Intraocular pressure in infants and its association with hormonal changes with vaginal birth versus cesarean section

Elbay A., Celik U., Celik B., Ozer O. F. , Kilic G., Akkan J. C. U. , ...More

INTERNATIONAL OPHTHALMOLOGY, vol.36, no.6, pp.855-860, 2016 (Peer-Reviewed Journal) identifier

  • Publication Type: Article / Article
  • Volume: 36 Issue: 6
  • Publication Date: 2016
  • Doi Number: 10.1007/s10792-016-0215-6
  • Journal Indexes: Science Citation Index Expanded, Scopus
  • Page Numbers: pp.855-860


To investigate cord arterial blood sample and the relationship between birth stress and intraocular pressure in infants at 5 min after delivery.
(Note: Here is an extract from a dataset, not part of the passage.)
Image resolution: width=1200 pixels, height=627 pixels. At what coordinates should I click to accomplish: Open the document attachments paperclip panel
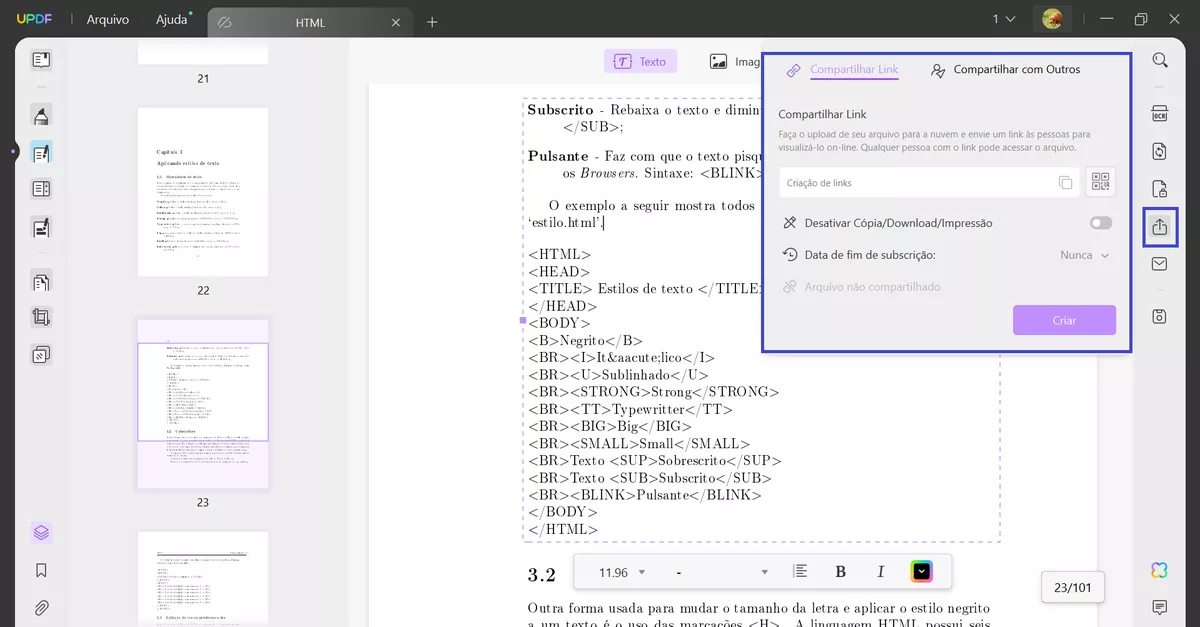pos(40,607)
The IOP measurements were taken using Tonopen-Avia tonometer to 158 newborns (158 eyes) at 5th min after birth, in a university hospital. Cord blood was collected within 3 min after delivery. Intraocular pressure, gender, gestation period, mode of delivery, and birth weight of newborns were noted from medical records. Sixty-two babies were delivered by normal vaginal delivery (NVD) and 96 by cesarian section (C/S). Mean IOP of NVD and C/S groups were 19.56 +/- 3.84 and 17.42 +/- 3.50, respectively. There was significant difference of mean IOP between two groups. (p < 0.001) There were significant differences between two groups regarding APGAR score (p < 0.001) and cord blood adrenaline (p = 0.003), noradrenaline (p = 0.008), and cortisol (p < 0.001) levels. There was no difference between infant corneal thickness measurements (p = 0.698). In correlation analyses, there is a strong negative correlation between the labor type and postpartum measurements except corneal thickness. Correlation analyses of the 5th min intraocular pressure of the groups individually revealed significant correlation in the NVD group. The conclusion is that the intraocular pressure of newborn infants was higher in NVD delivery compare to C/S. Blood hormonal changes in different anesthesia types and physical stress was thought as the main reason of this result.